# Komprimierte Ordner erstellen via CMD



## XChris (20. Februar 2007)

Hallo,

ich möchte per Command-Line einen komprimierten Ordner erstellen. Hat jemand einen Link oder die Zeile Script für mich. Vielen Dank.

Chris


----------



## Neurodeamon (20. Februar 2007)

Ob Windows das per Kommandozeile unterstützt, weiß ich nicht. Vermutlich muss man sich ein extra Programm installieren. Im Zweifel würde ich 7zip empfehlen. Es gibt neben der GUI-Version auch die Kommandozeilenversion. (Und das Kostenlos, da es ein Open Source Projekt ist)


----------



## XChris (20. Februar 2007)

Zusätzliche Programme sind leider keine Option. ich muss es mit Boardmitteln tun ...


----------



## Neurodeamon (21. Februar 2007)

XChris hat gesagt.:


> Zusätzliche Programme sind leider keine Option. ich muss es mit Boardmitteln tun ...



Ich habe die Microsoft Knowledge Base durchsucht und keinen Hinweis auf  eine Kommandozeilenfunktion zum Zippen gefunden.

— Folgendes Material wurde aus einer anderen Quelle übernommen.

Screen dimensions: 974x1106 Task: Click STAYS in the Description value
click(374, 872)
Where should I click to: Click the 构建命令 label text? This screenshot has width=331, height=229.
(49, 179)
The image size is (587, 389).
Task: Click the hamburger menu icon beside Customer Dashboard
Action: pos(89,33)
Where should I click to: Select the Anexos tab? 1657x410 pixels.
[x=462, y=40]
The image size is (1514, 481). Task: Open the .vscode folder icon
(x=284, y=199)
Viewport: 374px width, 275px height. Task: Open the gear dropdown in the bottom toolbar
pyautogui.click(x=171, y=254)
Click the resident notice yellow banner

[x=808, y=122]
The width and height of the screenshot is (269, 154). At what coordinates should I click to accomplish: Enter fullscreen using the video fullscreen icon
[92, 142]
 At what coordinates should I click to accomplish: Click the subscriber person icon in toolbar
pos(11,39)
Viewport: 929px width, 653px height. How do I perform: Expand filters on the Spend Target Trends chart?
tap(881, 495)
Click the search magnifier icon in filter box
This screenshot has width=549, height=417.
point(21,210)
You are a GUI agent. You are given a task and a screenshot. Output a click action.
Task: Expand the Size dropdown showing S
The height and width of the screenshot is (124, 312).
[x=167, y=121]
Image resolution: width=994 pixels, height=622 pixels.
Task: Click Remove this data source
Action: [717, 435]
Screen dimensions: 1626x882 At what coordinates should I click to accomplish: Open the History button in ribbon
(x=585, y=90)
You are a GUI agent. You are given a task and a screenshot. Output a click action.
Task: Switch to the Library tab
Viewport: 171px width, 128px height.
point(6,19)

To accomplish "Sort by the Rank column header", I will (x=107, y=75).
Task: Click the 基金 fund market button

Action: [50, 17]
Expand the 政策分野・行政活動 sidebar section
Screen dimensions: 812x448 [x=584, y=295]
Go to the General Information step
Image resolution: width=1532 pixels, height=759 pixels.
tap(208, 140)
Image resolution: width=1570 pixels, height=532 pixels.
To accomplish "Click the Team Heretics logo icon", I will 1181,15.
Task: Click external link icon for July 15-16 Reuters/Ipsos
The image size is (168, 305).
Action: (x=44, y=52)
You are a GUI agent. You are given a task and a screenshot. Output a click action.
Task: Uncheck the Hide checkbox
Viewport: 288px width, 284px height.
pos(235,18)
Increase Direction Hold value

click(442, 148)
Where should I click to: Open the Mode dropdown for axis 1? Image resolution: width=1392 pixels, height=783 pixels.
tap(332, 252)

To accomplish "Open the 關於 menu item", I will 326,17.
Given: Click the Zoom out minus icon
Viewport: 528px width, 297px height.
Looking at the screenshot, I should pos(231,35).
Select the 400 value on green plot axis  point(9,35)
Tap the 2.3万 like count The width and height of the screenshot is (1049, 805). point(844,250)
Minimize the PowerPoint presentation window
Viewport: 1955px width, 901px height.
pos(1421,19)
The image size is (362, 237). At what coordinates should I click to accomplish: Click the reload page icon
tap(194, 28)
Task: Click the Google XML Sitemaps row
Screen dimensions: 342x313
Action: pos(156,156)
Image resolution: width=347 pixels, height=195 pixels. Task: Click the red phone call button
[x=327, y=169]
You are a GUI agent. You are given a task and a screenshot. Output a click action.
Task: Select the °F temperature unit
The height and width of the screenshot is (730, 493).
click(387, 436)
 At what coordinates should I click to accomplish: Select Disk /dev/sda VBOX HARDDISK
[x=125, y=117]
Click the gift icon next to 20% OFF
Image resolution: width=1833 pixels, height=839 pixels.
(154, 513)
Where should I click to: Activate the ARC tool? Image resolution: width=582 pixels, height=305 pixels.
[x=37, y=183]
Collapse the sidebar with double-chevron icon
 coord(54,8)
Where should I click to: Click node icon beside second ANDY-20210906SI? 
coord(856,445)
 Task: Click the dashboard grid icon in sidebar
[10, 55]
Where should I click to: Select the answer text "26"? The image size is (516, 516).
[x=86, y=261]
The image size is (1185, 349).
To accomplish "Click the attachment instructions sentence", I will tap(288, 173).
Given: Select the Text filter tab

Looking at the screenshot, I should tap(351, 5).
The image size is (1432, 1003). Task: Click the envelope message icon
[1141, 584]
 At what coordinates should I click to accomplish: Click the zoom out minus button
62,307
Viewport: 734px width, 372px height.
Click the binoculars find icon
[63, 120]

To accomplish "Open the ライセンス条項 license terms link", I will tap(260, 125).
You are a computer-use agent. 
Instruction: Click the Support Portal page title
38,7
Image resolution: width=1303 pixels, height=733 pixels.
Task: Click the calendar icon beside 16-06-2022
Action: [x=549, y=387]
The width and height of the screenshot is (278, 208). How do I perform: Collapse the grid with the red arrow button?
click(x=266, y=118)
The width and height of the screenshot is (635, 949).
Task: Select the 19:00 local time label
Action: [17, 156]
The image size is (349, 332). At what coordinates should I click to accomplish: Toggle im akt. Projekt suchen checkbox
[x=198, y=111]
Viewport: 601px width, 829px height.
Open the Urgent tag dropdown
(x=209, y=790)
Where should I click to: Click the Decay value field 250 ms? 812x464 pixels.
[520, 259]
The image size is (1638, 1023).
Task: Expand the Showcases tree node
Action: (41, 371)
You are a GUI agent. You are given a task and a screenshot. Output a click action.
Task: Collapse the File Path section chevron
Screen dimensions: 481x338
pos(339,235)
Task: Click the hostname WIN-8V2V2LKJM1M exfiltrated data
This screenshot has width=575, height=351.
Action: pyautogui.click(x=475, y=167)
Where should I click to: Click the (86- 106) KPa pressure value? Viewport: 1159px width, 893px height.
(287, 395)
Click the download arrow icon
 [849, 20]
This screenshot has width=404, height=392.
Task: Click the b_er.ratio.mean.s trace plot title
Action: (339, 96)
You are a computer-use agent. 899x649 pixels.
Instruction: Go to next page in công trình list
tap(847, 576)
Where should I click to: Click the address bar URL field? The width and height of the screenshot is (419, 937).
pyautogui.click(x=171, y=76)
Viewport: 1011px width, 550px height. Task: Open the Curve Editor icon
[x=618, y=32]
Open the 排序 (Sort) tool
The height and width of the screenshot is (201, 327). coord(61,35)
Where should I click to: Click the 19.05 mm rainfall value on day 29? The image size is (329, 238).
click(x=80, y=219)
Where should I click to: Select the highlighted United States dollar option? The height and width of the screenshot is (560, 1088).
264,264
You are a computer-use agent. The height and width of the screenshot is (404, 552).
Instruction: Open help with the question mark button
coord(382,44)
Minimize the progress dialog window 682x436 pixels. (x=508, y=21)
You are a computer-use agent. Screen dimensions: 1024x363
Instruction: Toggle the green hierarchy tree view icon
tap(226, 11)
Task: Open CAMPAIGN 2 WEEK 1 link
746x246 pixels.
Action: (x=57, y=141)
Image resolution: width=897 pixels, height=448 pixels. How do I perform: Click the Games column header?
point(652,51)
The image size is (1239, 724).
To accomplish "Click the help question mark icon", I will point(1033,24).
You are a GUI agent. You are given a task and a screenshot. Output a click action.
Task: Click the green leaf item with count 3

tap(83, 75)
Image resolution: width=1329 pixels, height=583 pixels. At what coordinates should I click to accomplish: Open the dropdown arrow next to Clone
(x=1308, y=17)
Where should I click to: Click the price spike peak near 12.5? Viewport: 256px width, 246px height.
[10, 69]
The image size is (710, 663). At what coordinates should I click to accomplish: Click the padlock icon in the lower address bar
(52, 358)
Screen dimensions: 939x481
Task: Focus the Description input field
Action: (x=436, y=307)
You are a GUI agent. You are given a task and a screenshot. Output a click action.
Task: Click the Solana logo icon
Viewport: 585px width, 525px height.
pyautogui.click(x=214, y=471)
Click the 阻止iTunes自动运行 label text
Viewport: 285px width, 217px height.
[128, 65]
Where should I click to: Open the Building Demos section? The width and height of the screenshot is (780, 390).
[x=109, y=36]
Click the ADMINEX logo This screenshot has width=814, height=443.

In einem MS-Beispiel wird sogar das Winzip Kommandozeilentool verwendet.


----------



## XChris (21. Februar 2007)

Danke für Deine Mühe.

Das ist aber Mist .... ich geh jetzt in Serverraum zum heulen. (da hört mich keiner)


----------



## Grimreaper (21. Februar 2007)

Das hier sieht ganz vielversprechend aus wenn du wenigstens ein script laufen lassen kannst:
http://www.rondebruin.nl/windowsxpzip.htm


----------